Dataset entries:
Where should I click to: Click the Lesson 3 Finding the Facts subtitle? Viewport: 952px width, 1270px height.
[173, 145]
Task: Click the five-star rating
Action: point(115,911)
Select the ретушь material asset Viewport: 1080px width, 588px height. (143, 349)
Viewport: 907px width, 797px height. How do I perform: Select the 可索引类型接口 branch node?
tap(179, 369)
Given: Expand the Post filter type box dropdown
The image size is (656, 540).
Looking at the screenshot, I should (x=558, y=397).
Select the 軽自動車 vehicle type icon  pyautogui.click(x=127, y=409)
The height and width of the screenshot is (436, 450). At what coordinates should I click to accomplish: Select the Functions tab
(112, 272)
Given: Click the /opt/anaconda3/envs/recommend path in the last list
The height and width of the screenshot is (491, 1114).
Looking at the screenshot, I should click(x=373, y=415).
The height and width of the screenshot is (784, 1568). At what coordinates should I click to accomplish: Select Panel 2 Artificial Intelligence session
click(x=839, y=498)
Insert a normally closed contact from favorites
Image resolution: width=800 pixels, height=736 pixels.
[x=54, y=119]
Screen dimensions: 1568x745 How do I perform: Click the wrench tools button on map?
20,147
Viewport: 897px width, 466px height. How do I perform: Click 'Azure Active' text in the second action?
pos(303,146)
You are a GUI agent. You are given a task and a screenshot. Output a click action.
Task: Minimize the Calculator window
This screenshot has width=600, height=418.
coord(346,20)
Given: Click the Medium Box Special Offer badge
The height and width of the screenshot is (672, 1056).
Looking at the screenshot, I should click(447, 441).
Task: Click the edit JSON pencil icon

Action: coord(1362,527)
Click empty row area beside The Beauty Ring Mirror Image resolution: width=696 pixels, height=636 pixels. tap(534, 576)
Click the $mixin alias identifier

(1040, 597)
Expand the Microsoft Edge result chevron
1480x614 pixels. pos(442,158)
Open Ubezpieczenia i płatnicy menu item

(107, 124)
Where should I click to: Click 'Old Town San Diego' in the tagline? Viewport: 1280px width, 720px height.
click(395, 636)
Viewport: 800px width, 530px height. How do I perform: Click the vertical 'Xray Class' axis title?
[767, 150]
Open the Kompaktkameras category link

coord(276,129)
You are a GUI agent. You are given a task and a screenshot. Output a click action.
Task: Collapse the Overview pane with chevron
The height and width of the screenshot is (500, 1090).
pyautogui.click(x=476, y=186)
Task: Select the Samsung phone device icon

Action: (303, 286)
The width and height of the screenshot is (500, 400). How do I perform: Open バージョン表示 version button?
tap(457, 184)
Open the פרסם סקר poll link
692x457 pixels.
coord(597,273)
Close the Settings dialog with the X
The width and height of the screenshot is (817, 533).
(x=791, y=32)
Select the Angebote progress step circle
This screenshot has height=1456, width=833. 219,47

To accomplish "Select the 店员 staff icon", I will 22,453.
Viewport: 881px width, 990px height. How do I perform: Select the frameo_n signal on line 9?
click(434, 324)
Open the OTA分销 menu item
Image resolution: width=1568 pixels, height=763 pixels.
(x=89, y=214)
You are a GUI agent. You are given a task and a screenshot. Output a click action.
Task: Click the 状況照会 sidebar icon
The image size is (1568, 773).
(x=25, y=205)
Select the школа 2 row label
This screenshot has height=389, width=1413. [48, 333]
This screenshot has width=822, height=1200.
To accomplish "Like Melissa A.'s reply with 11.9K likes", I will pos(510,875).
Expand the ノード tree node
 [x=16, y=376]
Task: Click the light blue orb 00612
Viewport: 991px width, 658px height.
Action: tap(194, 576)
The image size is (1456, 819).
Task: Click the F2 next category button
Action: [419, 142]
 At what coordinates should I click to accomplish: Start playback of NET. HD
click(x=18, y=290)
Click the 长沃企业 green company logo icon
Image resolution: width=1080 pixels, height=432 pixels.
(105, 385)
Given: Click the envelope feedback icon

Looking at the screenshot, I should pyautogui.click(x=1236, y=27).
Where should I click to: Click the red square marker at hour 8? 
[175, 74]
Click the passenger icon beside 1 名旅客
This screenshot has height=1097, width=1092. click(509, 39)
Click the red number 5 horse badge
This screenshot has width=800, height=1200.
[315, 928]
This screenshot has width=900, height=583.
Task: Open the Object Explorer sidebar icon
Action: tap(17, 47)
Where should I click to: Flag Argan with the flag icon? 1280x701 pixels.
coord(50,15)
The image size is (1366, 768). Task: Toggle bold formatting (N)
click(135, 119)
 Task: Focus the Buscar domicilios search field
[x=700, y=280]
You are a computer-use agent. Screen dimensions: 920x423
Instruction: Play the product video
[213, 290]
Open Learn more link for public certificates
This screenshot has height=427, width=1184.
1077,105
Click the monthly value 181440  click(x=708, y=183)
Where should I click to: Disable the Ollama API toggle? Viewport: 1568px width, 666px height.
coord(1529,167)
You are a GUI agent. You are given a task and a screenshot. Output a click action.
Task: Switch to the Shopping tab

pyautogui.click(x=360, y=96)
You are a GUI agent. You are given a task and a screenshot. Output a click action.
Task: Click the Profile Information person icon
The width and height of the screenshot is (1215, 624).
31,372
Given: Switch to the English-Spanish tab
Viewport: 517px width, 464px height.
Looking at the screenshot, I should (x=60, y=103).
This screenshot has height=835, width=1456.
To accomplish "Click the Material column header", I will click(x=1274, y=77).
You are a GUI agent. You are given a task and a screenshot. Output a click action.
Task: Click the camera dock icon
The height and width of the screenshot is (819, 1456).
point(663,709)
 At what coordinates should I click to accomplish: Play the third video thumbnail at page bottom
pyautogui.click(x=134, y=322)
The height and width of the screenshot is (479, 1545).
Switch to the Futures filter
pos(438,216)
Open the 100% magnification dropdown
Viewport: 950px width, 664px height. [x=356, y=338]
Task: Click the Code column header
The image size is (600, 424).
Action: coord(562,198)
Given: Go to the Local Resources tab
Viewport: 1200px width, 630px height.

_PROMPT_:
Above are the entries; repeat their lines exactly, from the first through the one that contains "Insert a normally".

_RESULT FOR THIS EXERCISE_:
Where should I click to: Click the Lesson 3 Finding the Facts subtitle? Viewport: 952px width, 1270px height.
[173, 145]
Task: Click the five-star rating
Action: point(115,911)
Select the ретушь material asset Viewport: 1080px width, 588px height. (143, 349)
Viewport: 907px width, 797px height. How do I perform: Select the 可索引类型接口 branch node?
tap(179, 369)
Given: Expand the Post filter type box dropdown
The image size is (656, 540).
Looking at the screenshot, I should (x=558, y=397).
Select the 軽自動車 vehicle type icon  pyautogui.click(x=127, y=409)
The height and width of the screenshot is (436, 450). At what coordinates should I click to accomplish: Select the Functions tab
(112, 272)
Given: Click the /opt/anaconda3/envs/recommend path in the last list
The height and width of the screenshot is (491, 1114).
Looking at the screenshot, I should click(x=373, y=415).
The height and width of the screenshot is (784, 1568). At what coordinates should I click to accomplish: Select Panel 2 Artificial Intelligence session
click(x=839, y=498)
Insert a normally closed contact from favorites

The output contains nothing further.